Black sunflower seeds littered a glistening, greasy driveway below the late-model marigold, chrome-trimmed car. Behind the low, rear left tire, a score of house sparrows darted from place to place pecking the ground. Popping the seeds open they quickly gobbled the insides up. I had this bird but I hadn’t had its picture.

“Look, common ground doves.”

Out of the corner of my eye I saw there in and among the small little brownish birds, a few larger grayish birds. My focus stayed on adjusting the viewfinder of a camera I was still learning to use. I had that bird, but didn’t have its picture either.

When finally finished with my fumbling, I pointed the camera’s elongated lens toward my seed-eating subjects. They scattered like a frightened flock of birds – which they were of course – but the term means so much more to me now.

I realized then and there that I wouldn’t be able to photograph the birds we see and also narrate our adventures in doing so. “Mimic, would you mind taking over the narrative?”

“Sure,” he said, always ready to help. “But where should I begin?”

“Now is as good a place as any. We just spotted Egyptian Geese and…”

After admiring the Egyptian Geese for a while, we decided to make a turn-a-round and head back to the duck pond. We drove to a turn-a-round, turned around, and on the way back Hawkeye yelled, “DOVE!” When Hawkeye says ‘bird!’ or a bird name, all eyes focus on where she’s pointing.

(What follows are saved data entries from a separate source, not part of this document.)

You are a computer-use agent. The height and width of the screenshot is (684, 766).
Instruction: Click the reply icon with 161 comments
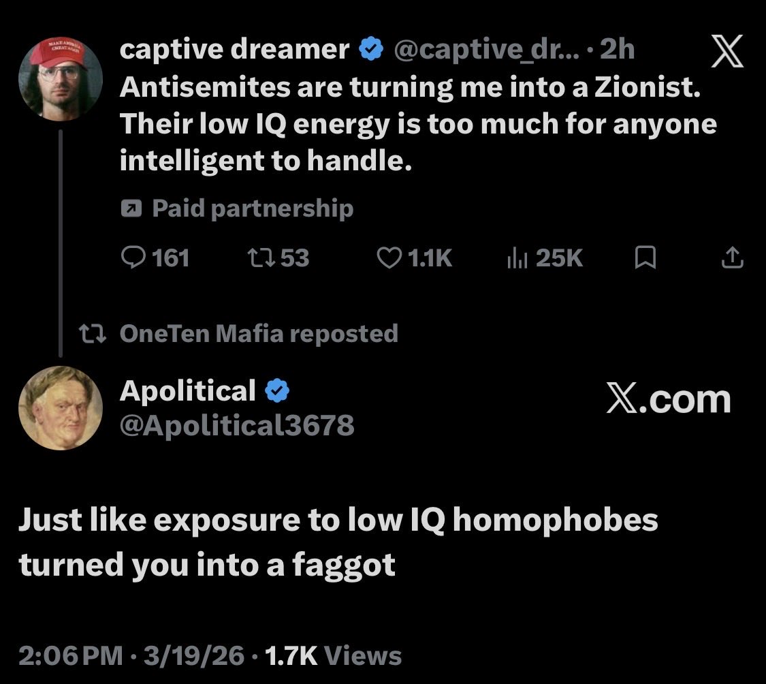coord(130,258)
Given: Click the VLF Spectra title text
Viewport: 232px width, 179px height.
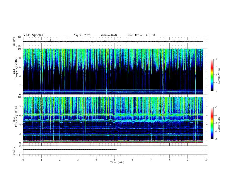Looking at the screenshot, I should (x=33, y=35).
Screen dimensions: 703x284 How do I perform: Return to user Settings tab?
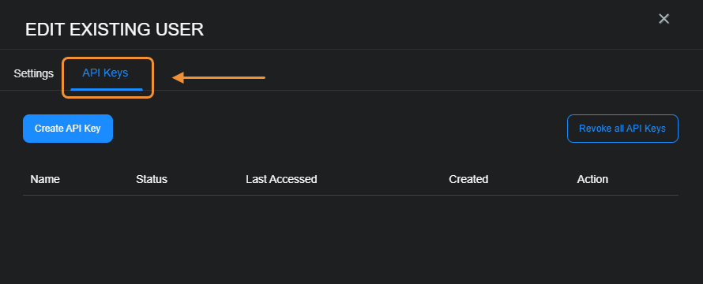tap(34, 73)
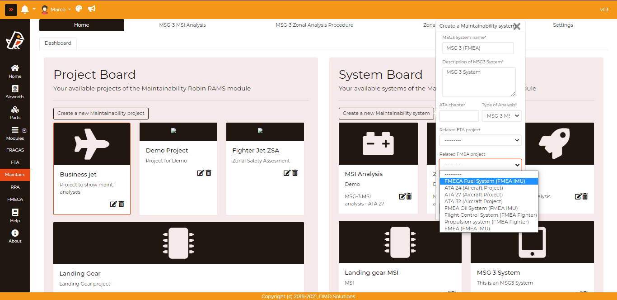Edit the Business jet project

(113, 204)
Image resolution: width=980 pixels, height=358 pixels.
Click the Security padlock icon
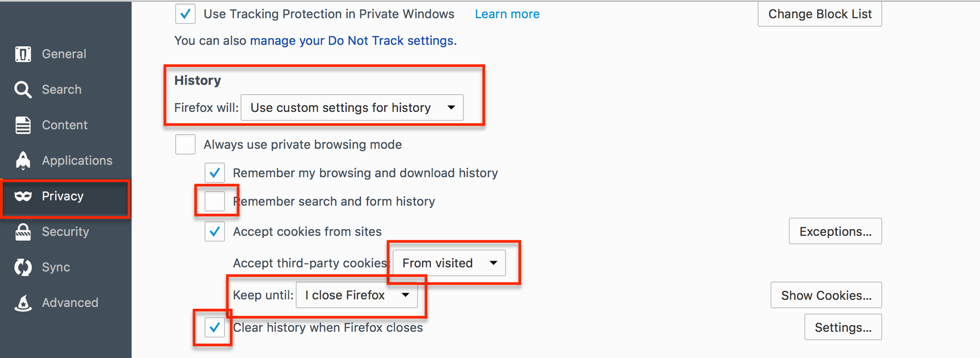pyautogui.click(x=23, y=231)
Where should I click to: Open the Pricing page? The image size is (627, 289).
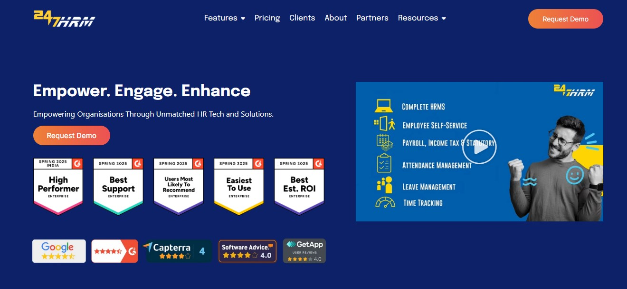[267, 18]
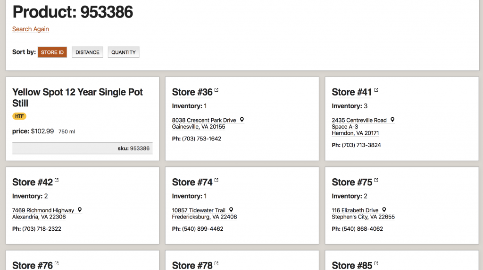Viewport: 483px width, 270px height.
Task: Click the Search Again link
Action: pyautogui.click(x=31, y=29)

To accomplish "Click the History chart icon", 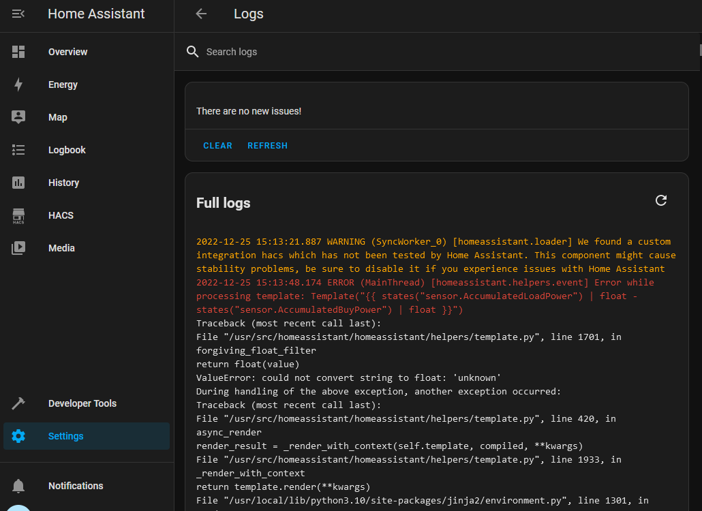I will [x=18, y=183].
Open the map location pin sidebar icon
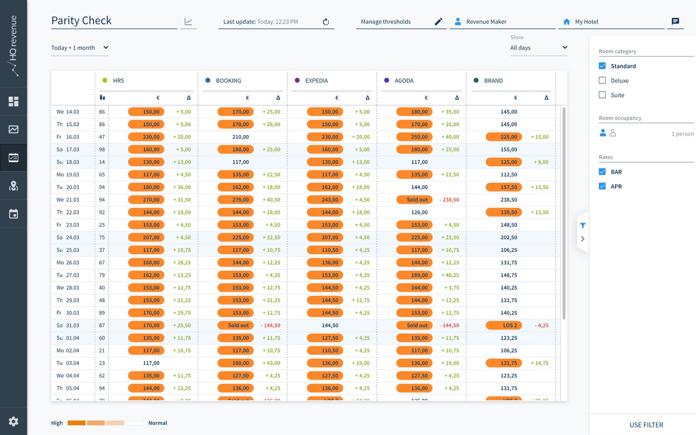The width and height of the screenshot is (696, 435). tap(13, 186)
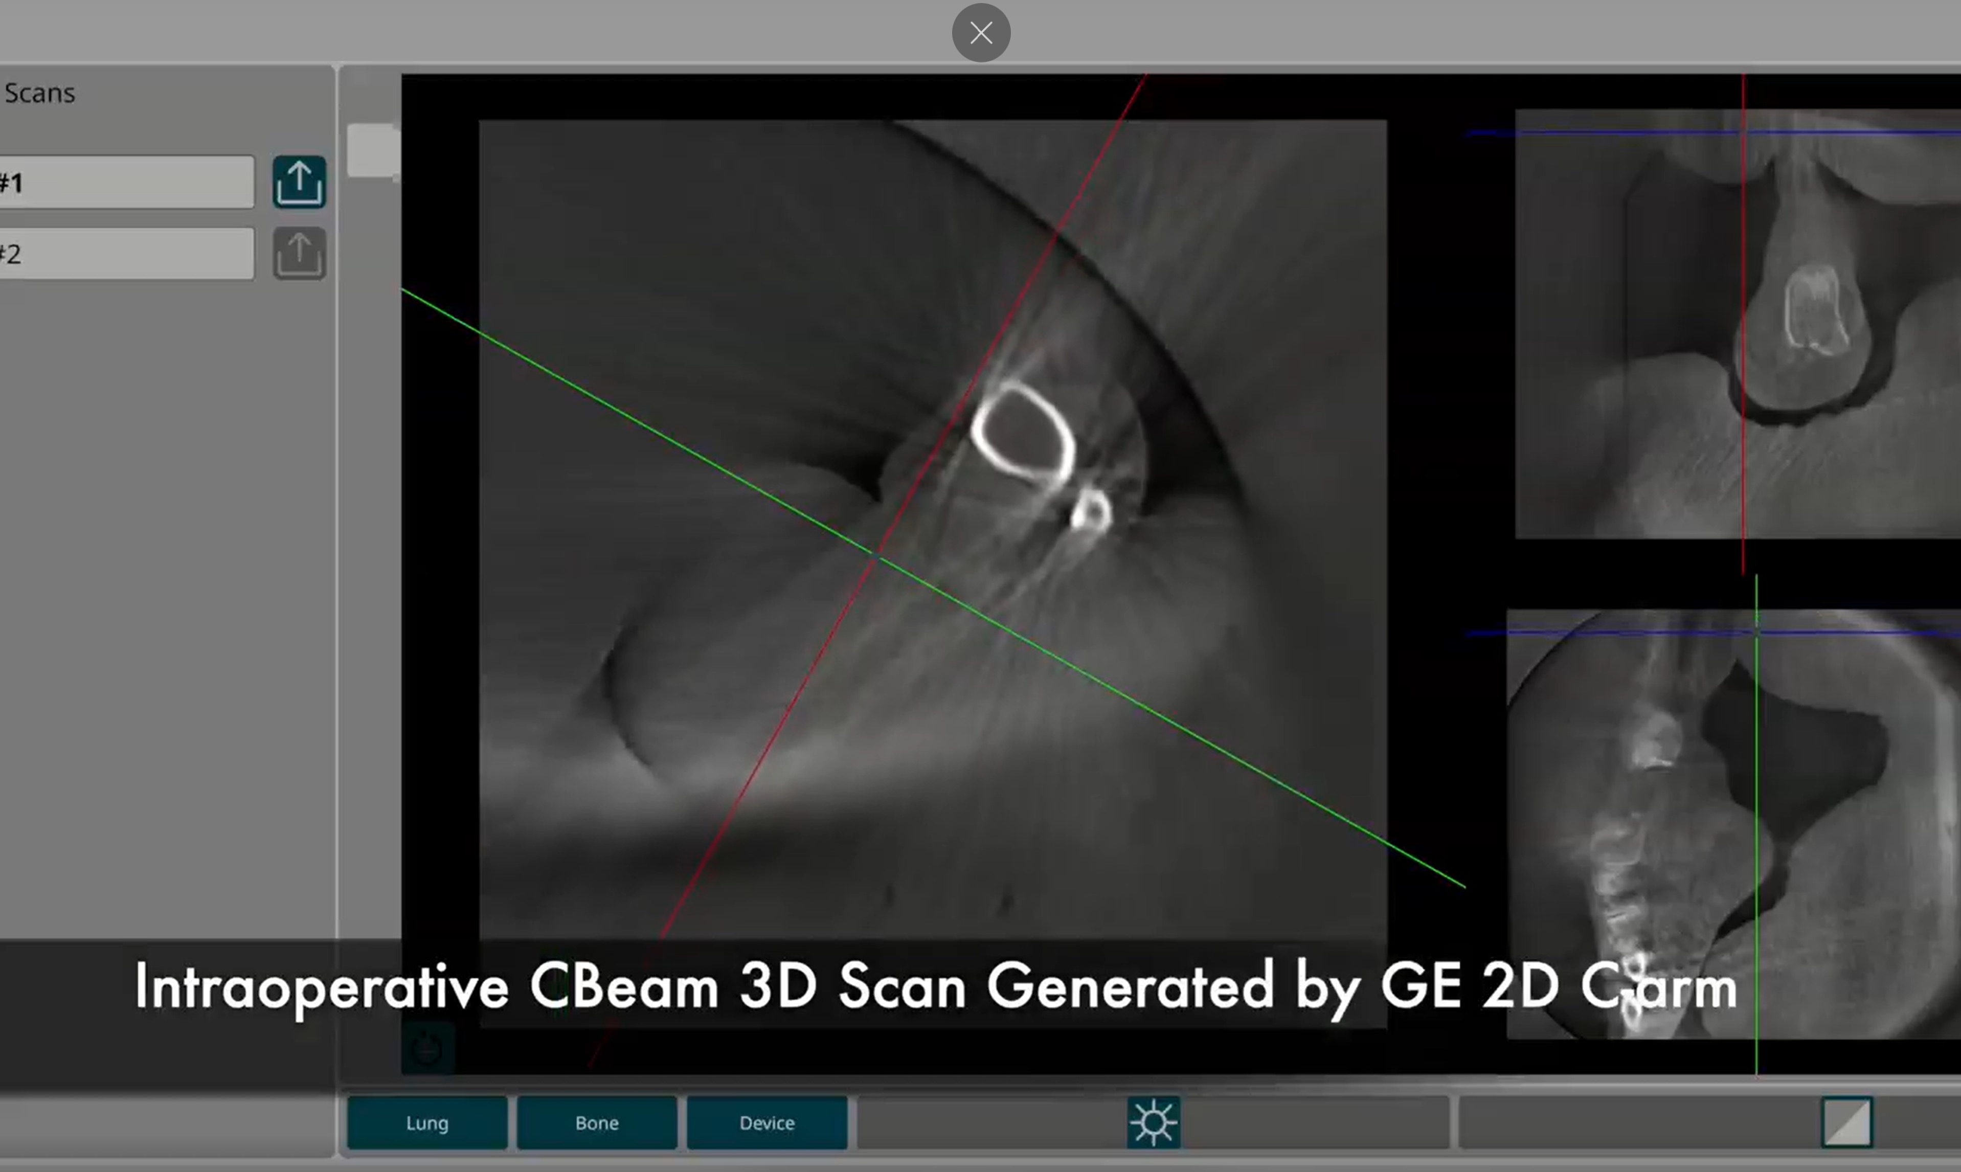The height and width of the screenshot is (1172, 1961).
Task: Select scan #2 in the Scans list
Action: click(126, 254)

Snowfeather and I got a good view, since the bird was out our window. Beaker had to get closer to me to see it. But what where we looking at? – A white-winged dove walking on the sidewalk. One of the larger doves, white-wings are distinguished from the others by the white edge on their wings. In flight you mainly see a blur of black and white. Which is what we saw when this skittish dove thought the huge silver beast was too close for comfort.

My White-winged Dove.
My White-winged Dove.

When we drove away I asked Beaker, “Did you see that white-winged dove?”

He answered, “No.”

I was surprised. “What? You didn’t see that white-winged dove just now?”

His tone of voice changed. “Wait. No, I saw it but I didn’t get a picture of it. That’s what I meant.”

I reassured Beaker. “Don’t worry. White-wings are really common. You’ll get pictures.”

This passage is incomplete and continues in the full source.